What are the main symptoms of hypothyroidism and how do they manifest?

Hypothyroidism symptoms are diverse and often linked to a low basal metabolic rate (BMR). These symptoms include cold intolerance, cool dry skin, brittle hair, periorbital edema due to myxedema, weight gain, constipation, irregular menses, and symptoms of hypothyroid myopathy which presents with proximal muscle weakness, cramps, and myalgias. Notably, hypothyroidism can also present with hand numbness, tingling, and pain in the first three and a half fingers due to myxedema in the carpal tunnel and median nerve compression.

How does hypothyroidism affect the cardiovascular system?

Hypothyroidism impacts the cardiovascular system in various ways due to the downregulation of beta-adrenergic receptors in the heart.
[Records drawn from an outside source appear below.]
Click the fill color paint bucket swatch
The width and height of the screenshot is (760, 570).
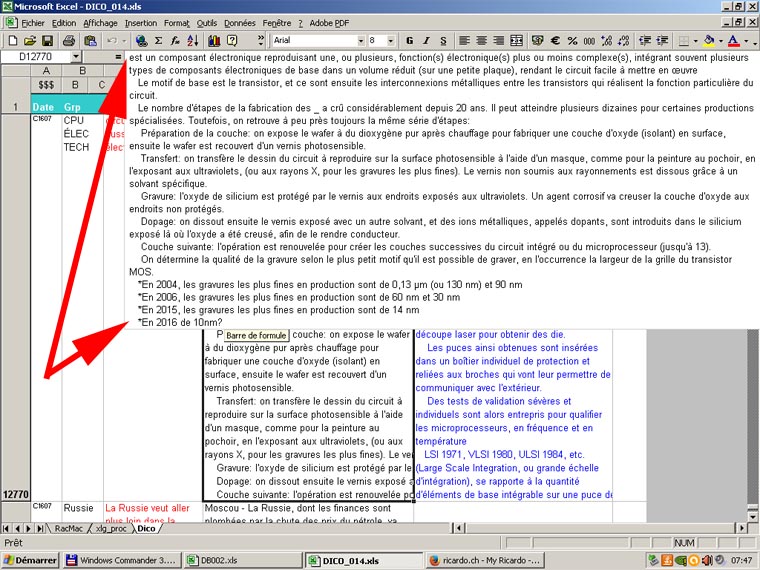(709, 41)
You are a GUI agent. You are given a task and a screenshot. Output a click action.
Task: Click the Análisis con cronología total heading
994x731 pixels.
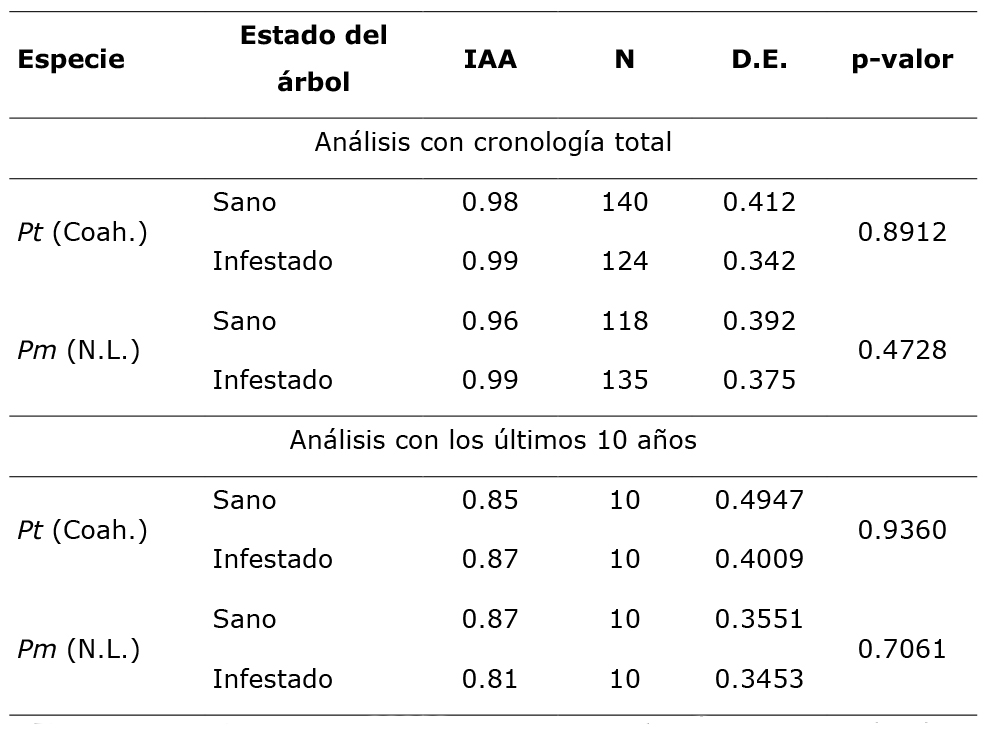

This can result in bradycardia, decreased cardiac contractility, and a reduction in cardiac output. It can also increase systemic vascular resistance which in turns may result in hypertension. Over time, these factors contribute to the development of atherosclerosis and heart failure.
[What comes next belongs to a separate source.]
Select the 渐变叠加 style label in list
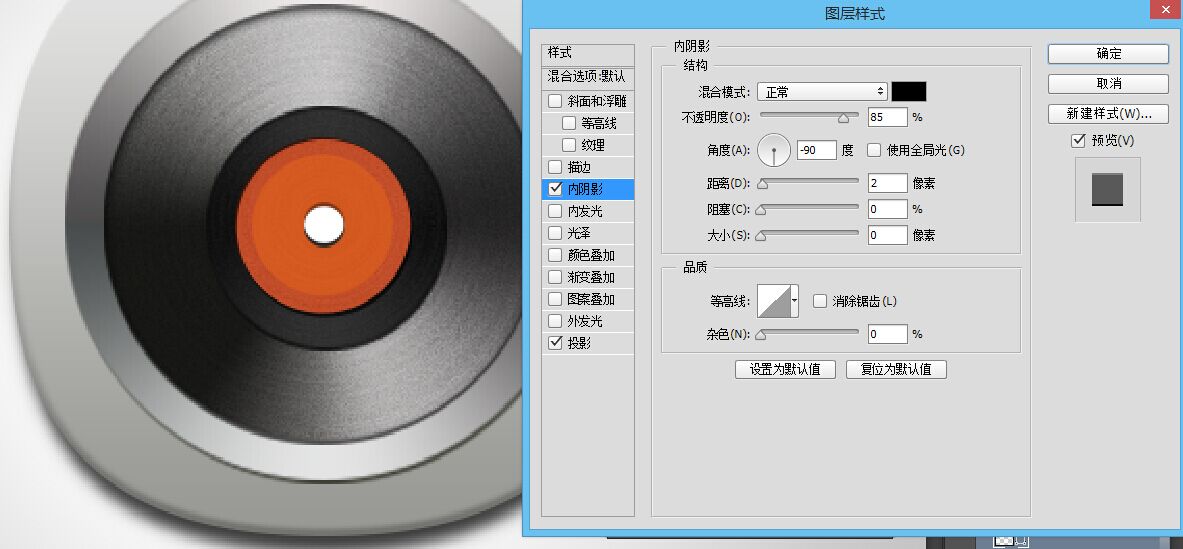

What is myxedema coma and how does it manifest clinically?

Myxedema coma is an extreme and often fatal form of hypothyroidism resulting from longstanding severe hypothyroidism or an acute stressor. It can present with confusion, lethargy, hypothermia, and even progress to coma. Myxedema coma can also lead to cardiovascular collapse due to severe hypothyroidism that results in hypotension and decreased cardiac output. Hyponatremia and hypoglycemia, either due to severe hypothyroidism or concurrent adrenal insufficiency, may also arise in myxedema coma.
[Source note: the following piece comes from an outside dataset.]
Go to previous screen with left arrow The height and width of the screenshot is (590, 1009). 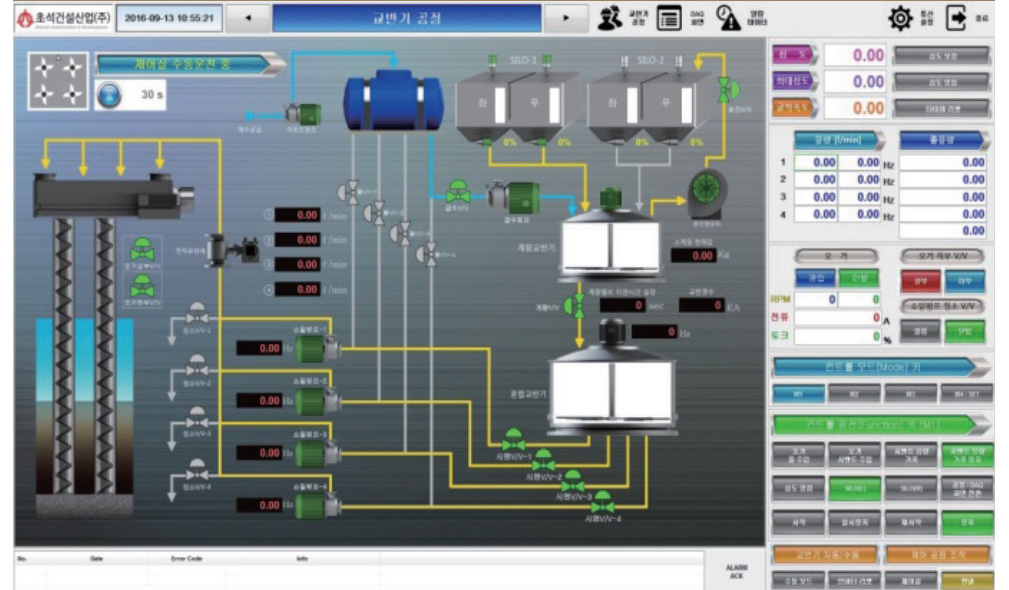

What differentiates primary, secondary, and tertiary hypothyroidism?

In primary hypothyroidism, the main issue resides in the thyroid gland; hence the T4 level is low and in response, the TSH level is increased. In contrast, secondary or central hypothyroidism is caused by dysfunction of the pituitary gland. This results in decreased secretion of TSH by the pituitary and subsequently low T4 levels. Tertiary hypothyroidism is induced by hypothalamic dysfunction, but like secondary hypothyroidism, presents with low TSH and T4 levels.

What is Hashimoto's thyroiditis and how is it associated with hypothyroidism?

Hashimoto's thyroiditis, also known as chronic lymphocytic thyroiditis, is an autoimmune disorder where the thyroid gland is progressively destroyed, ultimately leading to irreversible hypothyroidism. It is commonly associated with other autoimmune disorders such as Celiac disease, Type 1 DM, and primary adrenal insufficiency. This condition often presents with auto-antibodies against thyroglobulin and thyroid peroxidase, and often results in a painless goiter due to elevated TSH leading to hypertrophy of the gland.